**Assigned task**.
For the material below, return exactly the lines starting at the line containing "Click PDF をダウンロード" and ending at the line containing "This screenshot has height=562, width=994.", both ends included, and no others.

Segment Start: Information provided

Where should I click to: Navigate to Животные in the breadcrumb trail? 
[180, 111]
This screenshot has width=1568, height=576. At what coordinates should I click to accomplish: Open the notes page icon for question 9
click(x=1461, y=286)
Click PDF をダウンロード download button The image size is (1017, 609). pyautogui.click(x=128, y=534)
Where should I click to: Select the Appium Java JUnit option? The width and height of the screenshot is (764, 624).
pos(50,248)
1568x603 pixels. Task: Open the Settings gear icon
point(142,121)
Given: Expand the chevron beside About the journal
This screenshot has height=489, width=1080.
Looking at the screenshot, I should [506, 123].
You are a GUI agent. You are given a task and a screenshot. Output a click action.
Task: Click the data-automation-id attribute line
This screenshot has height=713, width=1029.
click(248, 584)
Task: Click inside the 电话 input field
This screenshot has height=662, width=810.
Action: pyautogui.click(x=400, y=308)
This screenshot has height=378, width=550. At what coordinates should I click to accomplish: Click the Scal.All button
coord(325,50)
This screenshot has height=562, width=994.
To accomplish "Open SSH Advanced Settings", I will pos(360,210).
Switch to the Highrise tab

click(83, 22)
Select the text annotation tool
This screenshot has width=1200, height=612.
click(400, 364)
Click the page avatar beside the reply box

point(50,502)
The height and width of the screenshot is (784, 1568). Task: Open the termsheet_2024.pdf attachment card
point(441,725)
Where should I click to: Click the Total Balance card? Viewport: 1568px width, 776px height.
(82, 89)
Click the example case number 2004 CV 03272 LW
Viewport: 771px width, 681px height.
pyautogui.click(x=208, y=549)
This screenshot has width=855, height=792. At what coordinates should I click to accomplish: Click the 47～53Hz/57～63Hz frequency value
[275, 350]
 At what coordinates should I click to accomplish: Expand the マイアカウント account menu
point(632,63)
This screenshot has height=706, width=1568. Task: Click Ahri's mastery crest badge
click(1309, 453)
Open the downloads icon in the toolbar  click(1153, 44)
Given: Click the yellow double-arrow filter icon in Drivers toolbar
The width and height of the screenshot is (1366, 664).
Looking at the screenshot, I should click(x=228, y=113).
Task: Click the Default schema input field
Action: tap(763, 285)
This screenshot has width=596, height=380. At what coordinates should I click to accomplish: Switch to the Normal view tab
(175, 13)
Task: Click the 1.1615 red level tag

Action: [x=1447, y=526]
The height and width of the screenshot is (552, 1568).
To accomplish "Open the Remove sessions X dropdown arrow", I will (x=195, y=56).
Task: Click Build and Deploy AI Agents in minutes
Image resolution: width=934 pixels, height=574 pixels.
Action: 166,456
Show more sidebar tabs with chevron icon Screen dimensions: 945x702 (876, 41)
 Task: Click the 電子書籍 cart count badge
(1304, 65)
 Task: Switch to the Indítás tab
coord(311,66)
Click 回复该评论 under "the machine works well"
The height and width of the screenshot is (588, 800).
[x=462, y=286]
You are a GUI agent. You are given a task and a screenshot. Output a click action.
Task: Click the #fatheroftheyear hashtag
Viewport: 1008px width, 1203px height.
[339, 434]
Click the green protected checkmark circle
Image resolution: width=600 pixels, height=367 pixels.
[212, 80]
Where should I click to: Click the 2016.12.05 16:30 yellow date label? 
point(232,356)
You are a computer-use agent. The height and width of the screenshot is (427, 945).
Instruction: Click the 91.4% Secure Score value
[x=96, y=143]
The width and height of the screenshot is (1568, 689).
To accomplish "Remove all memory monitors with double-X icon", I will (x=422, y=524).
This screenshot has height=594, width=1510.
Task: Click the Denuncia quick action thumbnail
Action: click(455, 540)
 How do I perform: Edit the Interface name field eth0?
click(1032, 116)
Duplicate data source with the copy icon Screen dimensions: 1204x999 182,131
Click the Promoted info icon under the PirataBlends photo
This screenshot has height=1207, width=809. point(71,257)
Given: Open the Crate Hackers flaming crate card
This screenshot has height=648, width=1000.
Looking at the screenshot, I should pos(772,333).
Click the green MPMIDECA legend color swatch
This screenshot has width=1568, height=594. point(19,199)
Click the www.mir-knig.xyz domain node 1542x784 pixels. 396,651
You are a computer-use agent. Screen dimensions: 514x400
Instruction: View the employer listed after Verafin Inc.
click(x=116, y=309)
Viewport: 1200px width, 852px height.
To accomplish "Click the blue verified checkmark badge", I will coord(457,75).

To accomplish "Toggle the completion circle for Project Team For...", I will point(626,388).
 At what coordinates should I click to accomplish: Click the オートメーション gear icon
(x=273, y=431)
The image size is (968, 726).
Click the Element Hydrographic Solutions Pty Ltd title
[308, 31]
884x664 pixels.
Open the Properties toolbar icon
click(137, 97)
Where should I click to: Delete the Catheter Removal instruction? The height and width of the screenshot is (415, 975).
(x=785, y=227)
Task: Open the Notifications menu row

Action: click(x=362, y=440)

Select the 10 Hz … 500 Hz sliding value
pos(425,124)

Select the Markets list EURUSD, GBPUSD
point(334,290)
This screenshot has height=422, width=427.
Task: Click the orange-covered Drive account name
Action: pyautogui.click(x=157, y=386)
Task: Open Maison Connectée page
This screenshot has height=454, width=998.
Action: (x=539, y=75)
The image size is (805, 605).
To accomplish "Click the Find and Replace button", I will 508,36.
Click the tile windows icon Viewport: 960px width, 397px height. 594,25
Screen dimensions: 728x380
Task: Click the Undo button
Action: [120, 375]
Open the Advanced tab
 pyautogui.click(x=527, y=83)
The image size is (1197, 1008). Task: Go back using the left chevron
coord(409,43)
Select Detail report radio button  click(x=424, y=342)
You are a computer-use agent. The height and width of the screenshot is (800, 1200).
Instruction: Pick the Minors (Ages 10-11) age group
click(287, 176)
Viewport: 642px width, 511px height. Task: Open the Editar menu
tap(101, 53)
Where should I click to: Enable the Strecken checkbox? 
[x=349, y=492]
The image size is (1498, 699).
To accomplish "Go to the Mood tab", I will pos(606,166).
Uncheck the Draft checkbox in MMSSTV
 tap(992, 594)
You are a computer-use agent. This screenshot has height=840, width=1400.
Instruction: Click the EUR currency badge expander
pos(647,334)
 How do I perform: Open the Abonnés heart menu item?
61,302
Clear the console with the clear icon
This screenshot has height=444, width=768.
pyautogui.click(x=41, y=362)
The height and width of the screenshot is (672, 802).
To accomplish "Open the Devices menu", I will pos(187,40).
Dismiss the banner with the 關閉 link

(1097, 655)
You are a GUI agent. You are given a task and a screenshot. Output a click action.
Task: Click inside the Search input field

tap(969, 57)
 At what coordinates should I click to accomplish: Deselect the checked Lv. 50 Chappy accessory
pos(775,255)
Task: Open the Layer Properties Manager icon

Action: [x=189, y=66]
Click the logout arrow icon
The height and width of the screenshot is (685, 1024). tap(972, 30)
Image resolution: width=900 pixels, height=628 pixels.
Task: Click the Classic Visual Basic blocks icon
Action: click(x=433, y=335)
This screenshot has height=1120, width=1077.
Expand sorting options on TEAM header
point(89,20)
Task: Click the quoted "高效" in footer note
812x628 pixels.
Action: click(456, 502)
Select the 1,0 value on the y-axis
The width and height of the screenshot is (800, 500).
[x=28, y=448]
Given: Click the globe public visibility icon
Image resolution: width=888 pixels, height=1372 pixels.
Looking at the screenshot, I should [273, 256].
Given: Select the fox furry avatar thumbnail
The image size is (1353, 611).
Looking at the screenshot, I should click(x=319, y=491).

Segment End: Information provided

**Exercise answer**.
Click PDF をダウンロード download button The image size is (1017, 609). pyautogui.click(x=128, y=534)
Where should I click to: Select the Appium Java JUnit option? The width and height of the screenshot is (764, 624).
pos(50,248)
1568x603 pixels. Task: Open the Settings gear icon
point(142,121)
Given: Expand the chevron beside About the journal
This screenshot has height=489, width=1080.
Looking at the screenshot, I should [506, 123].
You are a GUI agent. You are given a task and a screenshot. Output a click action.
Task: Click the data-automation-id attribute line
This screenshot has height=713, width=1029.
click(248, 584)
Task: Click inside the 电话 input field
This screenshot has height=662, width=810.
Action: pyautogui.click(x=400, y=308)
This screenshot has height=378, width=550. At what coordinates should I click to accomplish: Click the Scal.All button
coord(325,50)
This screenshot has height=562, width=994.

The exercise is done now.